→ **WORK INSTRUCTIONS**
How many separate lines of the data contain "Toggle"? Give the count and nothing else.

→ **MATERIAL PROVIDED**
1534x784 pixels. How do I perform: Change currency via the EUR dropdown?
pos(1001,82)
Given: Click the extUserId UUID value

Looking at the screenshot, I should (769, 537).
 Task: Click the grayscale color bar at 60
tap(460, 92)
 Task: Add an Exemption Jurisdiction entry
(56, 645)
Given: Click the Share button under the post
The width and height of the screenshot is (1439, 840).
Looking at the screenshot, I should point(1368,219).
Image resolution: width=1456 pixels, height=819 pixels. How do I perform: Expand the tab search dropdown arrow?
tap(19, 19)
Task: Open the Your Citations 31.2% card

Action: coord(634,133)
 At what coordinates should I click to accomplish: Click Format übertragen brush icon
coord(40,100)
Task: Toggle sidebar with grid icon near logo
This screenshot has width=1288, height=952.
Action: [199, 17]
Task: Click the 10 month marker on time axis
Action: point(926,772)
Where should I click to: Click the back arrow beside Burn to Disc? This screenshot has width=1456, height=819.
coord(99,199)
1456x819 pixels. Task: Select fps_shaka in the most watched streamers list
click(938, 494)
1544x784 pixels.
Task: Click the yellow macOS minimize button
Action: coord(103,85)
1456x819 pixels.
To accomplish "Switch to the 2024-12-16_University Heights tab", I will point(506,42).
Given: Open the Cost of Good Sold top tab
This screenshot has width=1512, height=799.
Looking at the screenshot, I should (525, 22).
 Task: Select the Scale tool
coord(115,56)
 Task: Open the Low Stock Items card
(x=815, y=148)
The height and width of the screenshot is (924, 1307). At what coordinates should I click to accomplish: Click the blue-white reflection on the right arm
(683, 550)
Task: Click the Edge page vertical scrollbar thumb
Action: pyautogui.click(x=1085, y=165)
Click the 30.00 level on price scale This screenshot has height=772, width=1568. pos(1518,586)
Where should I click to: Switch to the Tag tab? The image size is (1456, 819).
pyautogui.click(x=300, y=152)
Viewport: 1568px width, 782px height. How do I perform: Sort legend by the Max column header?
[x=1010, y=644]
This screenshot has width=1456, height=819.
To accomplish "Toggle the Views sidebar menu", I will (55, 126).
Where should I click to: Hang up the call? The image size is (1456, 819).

→ **ANSWER TO THIS TASK**
2